═════ Texto de la página
En ningún momento el propietario puede cambiar la cerradura del inmueble,
dejar al inquilino en la calle, sacar las pertenencias de éste de la
vivienda, obligarle a abandonarla, . ya que si se adopta este tipo actitud podría
ser acusado el arrendador de un delito de violación de domicilio, de
coacciones, .
2-CONCEPTOS Y CARACTERÍSTICAS
EL procedimiento de desahucio ha sido definido por la jurisprudencia del Tribunal
Supremo como aquel procedimiento a través del cual se pretende resolver
y poner fin al contrato de arrendamiento suscrito por las partes y devolver
la posesión al propietario del inmueble arrendado por incumplimiento
por parte del arrendatario.
══════════
═════ Datos proporcionados
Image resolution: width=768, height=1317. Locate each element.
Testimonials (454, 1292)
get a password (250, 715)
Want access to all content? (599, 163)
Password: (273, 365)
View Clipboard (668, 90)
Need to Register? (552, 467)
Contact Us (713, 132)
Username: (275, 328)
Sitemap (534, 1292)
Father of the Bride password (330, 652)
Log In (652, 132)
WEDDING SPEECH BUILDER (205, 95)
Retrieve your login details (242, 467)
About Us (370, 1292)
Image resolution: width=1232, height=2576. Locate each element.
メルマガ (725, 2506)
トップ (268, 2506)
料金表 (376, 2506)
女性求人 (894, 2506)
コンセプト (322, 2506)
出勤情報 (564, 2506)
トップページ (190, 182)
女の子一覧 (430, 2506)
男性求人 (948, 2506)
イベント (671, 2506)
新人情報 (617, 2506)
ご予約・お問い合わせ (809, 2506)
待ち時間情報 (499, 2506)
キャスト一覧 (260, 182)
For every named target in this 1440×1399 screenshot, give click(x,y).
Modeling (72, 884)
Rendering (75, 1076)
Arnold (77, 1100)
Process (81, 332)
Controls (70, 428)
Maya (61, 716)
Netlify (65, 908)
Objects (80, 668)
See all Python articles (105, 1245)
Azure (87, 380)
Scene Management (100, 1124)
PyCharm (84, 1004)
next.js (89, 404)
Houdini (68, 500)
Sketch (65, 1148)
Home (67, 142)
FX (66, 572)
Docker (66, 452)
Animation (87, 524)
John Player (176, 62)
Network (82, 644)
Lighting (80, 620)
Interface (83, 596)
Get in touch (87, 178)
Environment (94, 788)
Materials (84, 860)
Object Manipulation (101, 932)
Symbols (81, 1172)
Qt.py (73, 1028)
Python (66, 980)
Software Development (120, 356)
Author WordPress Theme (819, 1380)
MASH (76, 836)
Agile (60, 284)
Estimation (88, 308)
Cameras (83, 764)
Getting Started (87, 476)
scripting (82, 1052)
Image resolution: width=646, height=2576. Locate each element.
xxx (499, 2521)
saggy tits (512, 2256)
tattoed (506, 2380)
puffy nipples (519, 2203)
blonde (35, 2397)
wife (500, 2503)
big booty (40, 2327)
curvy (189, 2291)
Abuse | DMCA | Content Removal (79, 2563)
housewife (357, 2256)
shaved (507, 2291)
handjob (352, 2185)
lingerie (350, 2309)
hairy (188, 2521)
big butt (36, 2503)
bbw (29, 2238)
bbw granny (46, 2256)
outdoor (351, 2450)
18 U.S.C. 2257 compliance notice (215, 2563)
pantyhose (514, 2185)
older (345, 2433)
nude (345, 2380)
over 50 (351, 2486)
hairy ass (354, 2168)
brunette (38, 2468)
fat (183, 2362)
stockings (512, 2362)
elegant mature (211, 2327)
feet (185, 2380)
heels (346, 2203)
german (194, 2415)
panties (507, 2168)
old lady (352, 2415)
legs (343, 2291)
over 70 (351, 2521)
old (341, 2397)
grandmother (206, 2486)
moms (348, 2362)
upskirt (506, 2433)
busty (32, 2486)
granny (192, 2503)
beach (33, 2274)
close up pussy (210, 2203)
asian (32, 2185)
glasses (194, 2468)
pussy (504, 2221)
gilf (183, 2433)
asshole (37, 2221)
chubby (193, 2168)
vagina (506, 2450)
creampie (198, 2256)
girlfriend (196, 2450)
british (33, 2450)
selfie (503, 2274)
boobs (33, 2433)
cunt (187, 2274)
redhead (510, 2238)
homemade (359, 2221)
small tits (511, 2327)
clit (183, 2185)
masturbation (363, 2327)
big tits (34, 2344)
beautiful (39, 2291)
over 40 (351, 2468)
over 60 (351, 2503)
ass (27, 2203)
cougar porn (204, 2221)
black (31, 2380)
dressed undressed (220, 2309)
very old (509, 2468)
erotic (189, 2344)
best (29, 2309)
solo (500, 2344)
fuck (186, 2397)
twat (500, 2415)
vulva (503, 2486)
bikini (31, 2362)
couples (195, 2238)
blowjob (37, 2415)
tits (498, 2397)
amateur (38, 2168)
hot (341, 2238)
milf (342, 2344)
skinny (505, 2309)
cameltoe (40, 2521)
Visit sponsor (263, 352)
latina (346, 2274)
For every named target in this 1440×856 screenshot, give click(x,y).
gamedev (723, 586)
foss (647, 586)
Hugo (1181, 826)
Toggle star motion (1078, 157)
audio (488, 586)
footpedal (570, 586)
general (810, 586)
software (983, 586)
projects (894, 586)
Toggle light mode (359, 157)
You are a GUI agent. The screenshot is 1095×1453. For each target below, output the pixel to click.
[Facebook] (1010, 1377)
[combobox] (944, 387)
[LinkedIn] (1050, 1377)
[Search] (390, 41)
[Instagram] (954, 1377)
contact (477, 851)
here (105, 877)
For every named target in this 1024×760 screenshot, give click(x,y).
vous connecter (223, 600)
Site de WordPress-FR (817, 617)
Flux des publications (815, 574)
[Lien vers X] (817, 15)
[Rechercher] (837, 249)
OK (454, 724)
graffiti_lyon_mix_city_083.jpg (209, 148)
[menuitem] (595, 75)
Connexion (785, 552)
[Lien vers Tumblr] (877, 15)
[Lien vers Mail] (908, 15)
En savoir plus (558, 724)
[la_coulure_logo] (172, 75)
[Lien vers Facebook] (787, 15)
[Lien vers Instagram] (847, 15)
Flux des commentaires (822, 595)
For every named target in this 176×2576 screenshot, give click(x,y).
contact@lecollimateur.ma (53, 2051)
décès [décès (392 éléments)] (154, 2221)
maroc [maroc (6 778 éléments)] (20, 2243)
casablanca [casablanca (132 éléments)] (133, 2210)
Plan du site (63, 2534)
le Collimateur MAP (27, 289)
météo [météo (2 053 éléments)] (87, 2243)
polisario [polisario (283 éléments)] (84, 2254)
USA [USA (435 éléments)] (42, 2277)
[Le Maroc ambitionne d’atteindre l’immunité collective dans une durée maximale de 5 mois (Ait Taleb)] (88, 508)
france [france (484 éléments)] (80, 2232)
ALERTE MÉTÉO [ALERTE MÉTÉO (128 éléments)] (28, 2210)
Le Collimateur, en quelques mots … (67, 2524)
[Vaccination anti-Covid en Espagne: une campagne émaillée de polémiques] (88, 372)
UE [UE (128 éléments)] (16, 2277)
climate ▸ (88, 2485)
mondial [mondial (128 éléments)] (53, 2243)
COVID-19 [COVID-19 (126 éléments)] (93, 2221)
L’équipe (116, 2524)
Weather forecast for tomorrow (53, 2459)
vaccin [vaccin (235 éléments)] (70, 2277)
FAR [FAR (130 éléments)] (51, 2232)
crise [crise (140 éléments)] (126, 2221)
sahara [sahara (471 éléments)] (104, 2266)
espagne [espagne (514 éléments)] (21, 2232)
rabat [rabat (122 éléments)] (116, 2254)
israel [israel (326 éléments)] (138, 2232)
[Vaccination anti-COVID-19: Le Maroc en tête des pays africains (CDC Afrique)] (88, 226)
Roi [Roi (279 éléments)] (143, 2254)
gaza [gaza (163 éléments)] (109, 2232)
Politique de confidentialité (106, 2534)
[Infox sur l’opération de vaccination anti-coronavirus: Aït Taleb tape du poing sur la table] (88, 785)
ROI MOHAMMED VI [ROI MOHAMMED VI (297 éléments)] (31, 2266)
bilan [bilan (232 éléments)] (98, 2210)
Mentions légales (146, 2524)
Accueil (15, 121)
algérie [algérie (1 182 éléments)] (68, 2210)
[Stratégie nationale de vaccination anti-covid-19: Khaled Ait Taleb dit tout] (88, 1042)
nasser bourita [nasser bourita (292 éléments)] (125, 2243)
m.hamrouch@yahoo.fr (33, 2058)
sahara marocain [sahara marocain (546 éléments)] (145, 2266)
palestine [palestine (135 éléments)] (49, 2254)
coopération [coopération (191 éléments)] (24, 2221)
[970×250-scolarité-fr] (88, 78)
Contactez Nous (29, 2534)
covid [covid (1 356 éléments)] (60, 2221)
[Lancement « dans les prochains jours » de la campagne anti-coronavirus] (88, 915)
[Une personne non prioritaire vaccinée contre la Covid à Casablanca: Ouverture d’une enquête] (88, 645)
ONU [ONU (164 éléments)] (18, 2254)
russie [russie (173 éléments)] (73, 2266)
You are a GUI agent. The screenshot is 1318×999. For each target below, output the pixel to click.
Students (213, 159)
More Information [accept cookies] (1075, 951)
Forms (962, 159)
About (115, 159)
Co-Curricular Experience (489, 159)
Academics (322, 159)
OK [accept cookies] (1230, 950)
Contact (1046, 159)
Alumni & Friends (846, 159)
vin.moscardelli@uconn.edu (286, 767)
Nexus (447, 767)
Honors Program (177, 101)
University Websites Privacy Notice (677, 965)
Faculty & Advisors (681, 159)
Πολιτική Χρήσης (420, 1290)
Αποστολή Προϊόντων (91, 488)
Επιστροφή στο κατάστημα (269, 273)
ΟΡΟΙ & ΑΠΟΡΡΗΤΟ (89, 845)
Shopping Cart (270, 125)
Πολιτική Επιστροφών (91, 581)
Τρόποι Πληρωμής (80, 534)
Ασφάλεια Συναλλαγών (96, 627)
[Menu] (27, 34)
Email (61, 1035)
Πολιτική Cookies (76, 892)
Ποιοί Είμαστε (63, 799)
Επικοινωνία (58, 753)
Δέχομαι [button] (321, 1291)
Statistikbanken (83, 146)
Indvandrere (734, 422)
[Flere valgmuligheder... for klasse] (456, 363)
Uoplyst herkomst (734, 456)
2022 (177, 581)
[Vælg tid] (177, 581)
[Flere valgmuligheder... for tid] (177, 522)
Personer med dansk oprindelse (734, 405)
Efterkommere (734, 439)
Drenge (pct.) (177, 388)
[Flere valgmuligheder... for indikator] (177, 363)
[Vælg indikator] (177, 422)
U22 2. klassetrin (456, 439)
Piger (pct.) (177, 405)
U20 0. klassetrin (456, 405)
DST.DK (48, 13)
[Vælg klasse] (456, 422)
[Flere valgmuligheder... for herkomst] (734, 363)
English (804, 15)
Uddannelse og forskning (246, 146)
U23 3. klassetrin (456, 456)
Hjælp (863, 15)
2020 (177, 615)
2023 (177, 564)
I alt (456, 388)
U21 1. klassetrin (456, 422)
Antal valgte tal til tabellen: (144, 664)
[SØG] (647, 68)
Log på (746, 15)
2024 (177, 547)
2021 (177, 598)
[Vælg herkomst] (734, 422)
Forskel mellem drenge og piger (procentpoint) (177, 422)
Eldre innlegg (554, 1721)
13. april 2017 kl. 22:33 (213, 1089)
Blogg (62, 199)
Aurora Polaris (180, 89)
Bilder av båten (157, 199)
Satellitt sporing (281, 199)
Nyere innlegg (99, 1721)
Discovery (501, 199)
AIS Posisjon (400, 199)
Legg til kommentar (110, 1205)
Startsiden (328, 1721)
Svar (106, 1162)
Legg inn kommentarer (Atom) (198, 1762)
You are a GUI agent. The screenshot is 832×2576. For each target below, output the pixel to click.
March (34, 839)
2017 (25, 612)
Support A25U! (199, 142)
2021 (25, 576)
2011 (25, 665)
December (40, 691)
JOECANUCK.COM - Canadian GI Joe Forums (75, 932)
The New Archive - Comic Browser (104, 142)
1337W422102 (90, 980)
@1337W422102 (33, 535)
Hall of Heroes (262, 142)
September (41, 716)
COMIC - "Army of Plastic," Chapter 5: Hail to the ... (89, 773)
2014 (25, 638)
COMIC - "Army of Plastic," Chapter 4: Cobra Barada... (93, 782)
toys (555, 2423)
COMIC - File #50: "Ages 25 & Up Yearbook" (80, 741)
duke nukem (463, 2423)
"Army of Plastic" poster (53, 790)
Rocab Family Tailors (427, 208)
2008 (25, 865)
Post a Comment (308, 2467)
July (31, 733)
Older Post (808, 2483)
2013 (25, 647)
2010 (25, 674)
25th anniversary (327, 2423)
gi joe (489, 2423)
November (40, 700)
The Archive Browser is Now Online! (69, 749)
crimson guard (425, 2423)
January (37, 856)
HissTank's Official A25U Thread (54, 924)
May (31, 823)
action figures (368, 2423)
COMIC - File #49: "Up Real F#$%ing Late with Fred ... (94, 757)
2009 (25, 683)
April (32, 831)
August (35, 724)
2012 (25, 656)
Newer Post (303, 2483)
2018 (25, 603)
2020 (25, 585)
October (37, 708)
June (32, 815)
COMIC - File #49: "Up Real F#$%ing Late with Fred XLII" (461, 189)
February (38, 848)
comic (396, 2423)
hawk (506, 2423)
══════════
→ **Tareas**
(A) Resume en una sola oración el párrafo del texto sobre el desahucio que empieza con "EL procedimiento de desahucio ha sido definido", sin perder sus datos principales.
(B) Prolonga el texto sobre el desahucio a partir de su última oración.

→ **Respuestas por tarea**
(A) Según la jurisprudencia del Tribunal Supremo, el desahucio es el procedimiento que busca resolver y terminar el contrato de arrendamiento firmado por las partes y devolver al propietario la posesión del inmueble cuando el arrendatario incumple.

(B)
El juicio de desahucio se tendría que caracterizar, tal y como prevé
la Ley, por ser un juicio rápido y sencillo, pero en la práctica
nos enfrentamos a una serie de circunstancias como pueden ser la citación
del demandado, la solicitud por la parte demandada del beneficio de justicia
gratuita, la enervación, la ejecución de la sentencia,. que impiden
que en la práctica dicho procedimiento goce de las características
señaladas.
Lo que se pretende con un procedimiento de desahucio es:
· Resolver el contrato de arrendamiento.
· Condenar al inquilino al pago de las cantidades adeudadas.
· Desalojar, si es necesario, al arrendatario.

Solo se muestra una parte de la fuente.